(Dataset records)
+---+

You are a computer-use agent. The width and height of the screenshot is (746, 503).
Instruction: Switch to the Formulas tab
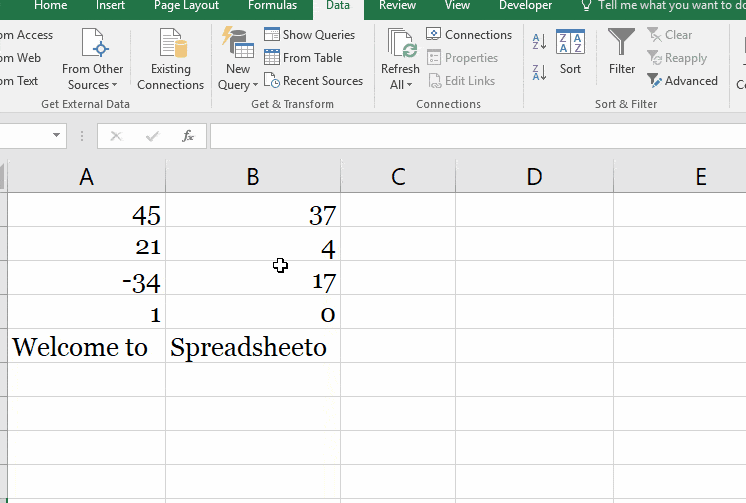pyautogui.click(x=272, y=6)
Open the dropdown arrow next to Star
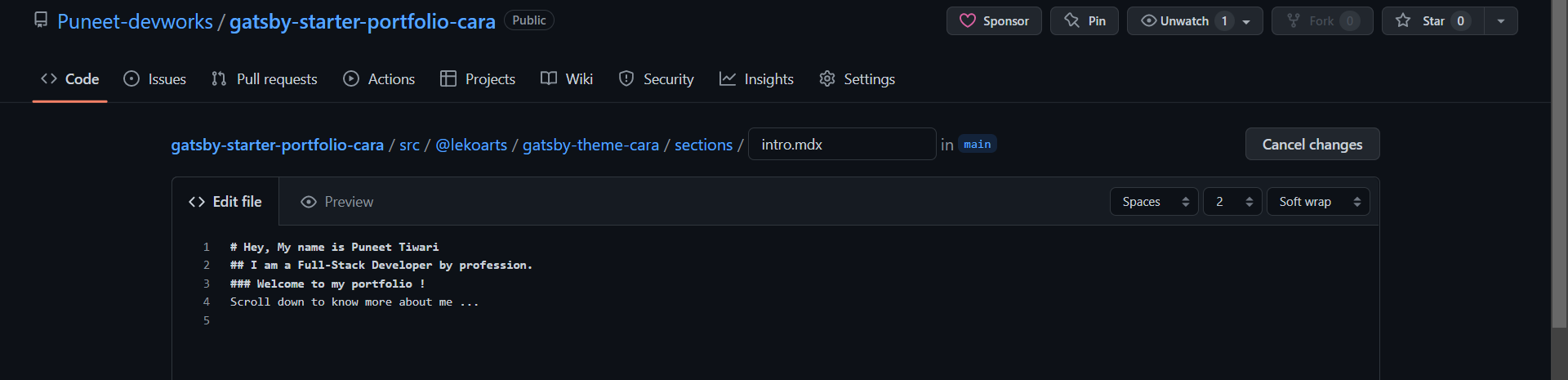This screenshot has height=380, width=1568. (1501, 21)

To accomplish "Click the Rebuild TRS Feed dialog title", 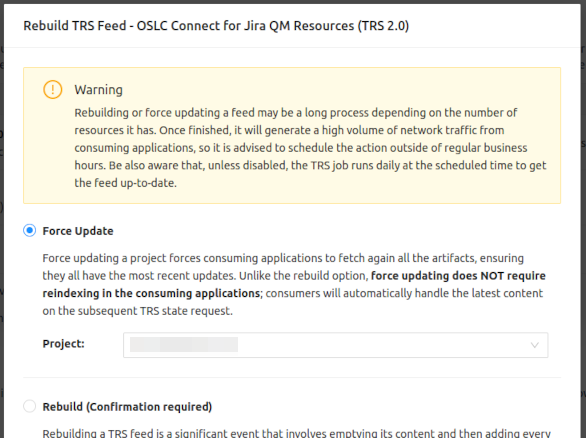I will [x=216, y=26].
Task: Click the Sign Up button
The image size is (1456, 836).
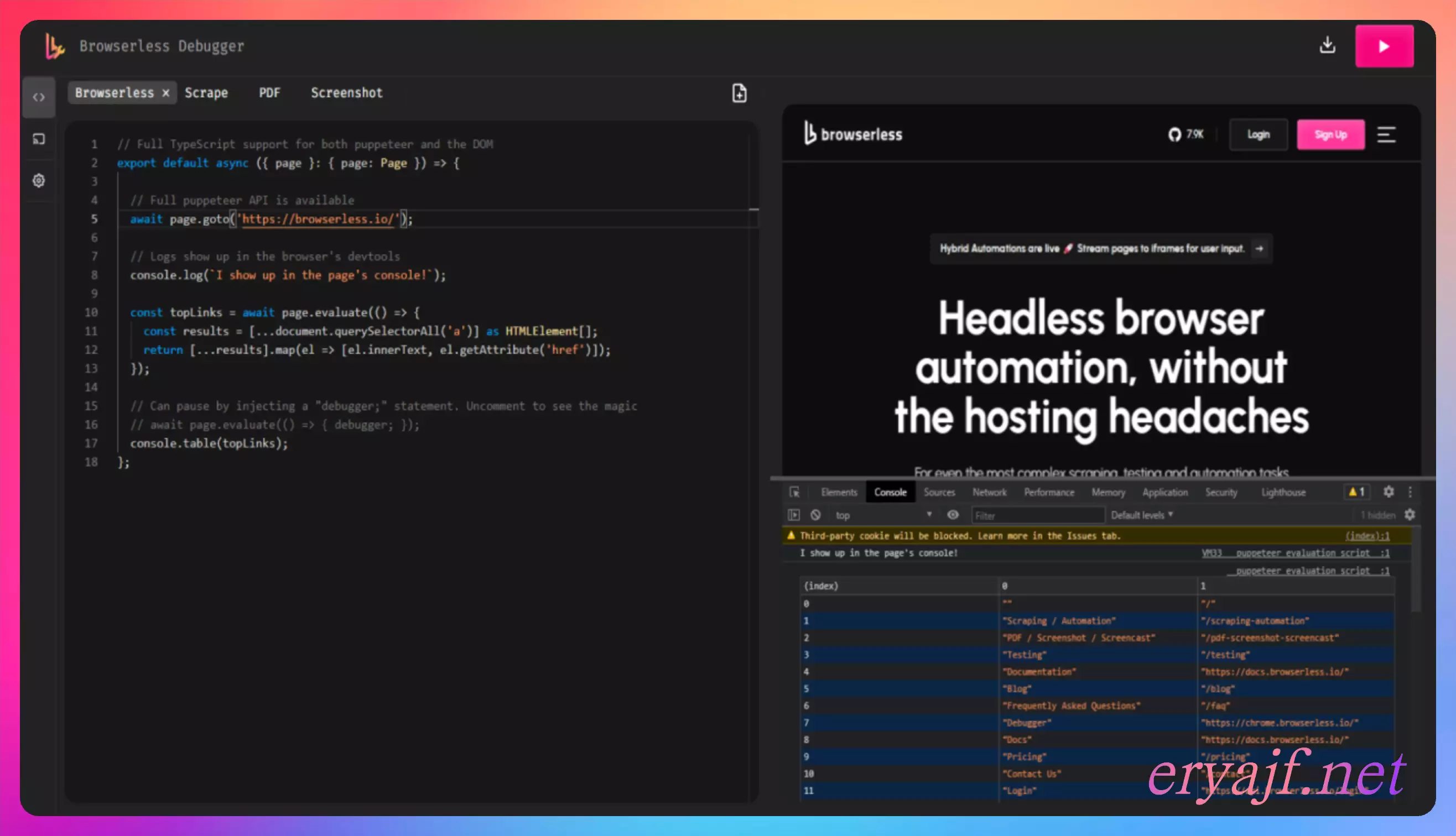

+---+

### Instructions for the task
Reproduce the lines starting at the line containing "Task: Click the Sign Up button" and continuing through the last line, switching "Sign Up" to "Log In" and keeping everything else unchanged. Omit the pictures from your answer.

### Full response
Task: Click the Log In button
The image size is (1456, 836).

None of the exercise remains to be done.